The phenomenon of colour may be approached scientifically by way of the physics of colour, a branch of optics; or via spectral analysis, using spectral light; or through colour chemistry, with colour pigments and paints. For anyone looking at colours, however, colour largely means emotion. Colour perception takes place in our heads, as a sensation within our minds: it is a tying-in of cognitive and physiological processes. Outside, in the real world that surrounds us, there are no colours: grey prevails, ranging from white light to black or zero luminosity. Those are the main starting-points of the present publication.
Gustav Zankl’s colour quant investigations are based on Sir Isaac Newton’s spectral analysis of about 1670 that identified seven colours including colour quantities, and first arranged colours in a colour circle. About a century and a half later, Arthur Schopenhauer determined the quantitative proportions of basic colours with the help of a spinning top and pigment paints. Newton and Schopenhauer are the founding fathers (as it were) of colour quants.
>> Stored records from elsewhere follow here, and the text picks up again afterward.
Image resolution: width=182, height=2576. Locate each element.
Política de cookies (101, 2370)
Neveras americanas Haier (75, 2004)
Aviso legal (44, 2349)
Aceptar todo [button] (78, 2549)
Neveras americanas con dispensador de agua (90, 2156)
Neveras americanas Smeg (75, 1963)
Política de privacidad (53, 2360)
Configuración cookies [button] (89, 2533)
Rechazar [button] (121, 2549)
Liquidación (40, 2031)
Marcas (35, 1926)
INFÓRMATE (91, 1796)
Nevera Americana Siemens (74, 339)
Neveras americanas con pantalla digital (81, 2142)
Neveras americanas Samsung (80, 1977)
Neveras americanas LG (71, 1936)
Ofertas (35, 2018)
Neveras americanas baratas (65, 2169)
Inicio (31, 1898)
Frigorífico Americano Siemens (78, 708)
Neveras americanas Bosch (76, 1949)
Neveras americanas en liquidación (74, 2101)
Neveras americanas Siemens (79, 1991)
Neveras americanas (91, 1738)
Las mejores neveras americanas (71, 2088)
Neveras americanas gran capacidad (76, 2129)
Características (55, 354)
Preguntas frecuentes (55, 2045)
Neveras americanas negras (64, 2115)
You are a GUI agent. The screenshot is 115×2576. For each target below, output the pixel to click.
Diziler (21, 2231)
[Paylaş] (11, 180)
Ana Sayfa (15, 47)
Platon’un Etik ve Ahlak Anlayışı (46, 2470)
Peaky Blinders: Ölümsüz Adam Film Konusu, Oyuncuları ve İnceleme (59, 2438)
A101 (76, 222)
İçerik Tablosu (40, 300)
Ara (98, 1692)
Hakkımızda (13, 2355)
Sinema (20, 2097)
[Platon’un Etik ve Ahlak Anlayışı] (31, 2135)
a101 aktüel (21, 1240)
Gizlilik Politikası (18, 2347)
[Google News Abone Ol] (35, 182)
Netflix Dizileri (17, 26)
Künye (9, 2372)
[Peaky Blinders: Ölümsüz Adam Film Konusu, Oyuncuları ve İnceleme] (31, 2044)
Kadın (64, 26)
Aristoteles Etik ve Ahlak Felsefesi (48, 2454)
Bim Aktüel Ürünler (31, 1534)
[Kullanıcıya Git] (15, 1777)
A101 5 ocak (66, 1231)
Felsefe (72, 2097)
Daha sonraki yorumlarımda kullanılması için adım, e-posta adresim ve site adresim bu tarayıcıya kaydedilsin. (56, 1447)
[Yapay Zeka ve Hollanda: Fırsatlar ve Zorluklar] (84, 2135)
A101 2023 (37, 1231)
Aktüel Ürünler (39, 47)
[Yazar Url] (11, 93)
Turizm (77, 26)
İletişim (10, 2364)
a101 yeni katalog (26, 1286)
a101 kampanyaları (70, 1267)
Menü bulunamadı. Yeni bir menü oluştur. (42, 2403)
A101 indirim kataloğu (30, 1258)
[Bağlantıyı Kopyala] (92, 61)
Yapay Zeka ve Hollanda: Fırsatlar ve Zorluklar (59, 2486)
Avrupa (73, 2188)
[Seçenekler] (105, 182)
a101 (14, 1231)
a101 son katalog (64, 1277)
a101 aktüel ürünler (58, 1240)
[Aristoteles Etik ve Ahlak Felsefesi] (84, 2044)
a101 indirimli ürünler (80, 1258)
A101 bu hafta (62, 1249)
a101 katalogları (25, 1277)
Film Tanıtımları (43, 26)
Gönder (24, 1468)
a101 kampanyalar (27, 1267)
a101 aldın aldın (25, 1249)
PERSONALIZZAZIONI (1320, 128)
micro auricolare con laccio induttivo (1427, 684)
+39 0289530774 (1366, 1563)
Zankl followed Maxwell’s system of spinning tops for his experiments, using discs coated with acrylic paint. He proves that colour circles are indeed feasible, but are wrong if the colour quant system is followed. The general opinion (to date) that a mixture of complementary colours results in neutral grey, could not be verified. Neutral grey can only be obtained by mixing three or more pigment paints. Colour quants, however, are proportional quantities of ‘cold’ and ‘warm’ colours in a relation of 3 : 2.
Insights from these investigations have informed Zankl’s Concrete Art: a selection of his own art objects can be found at the end of this publication.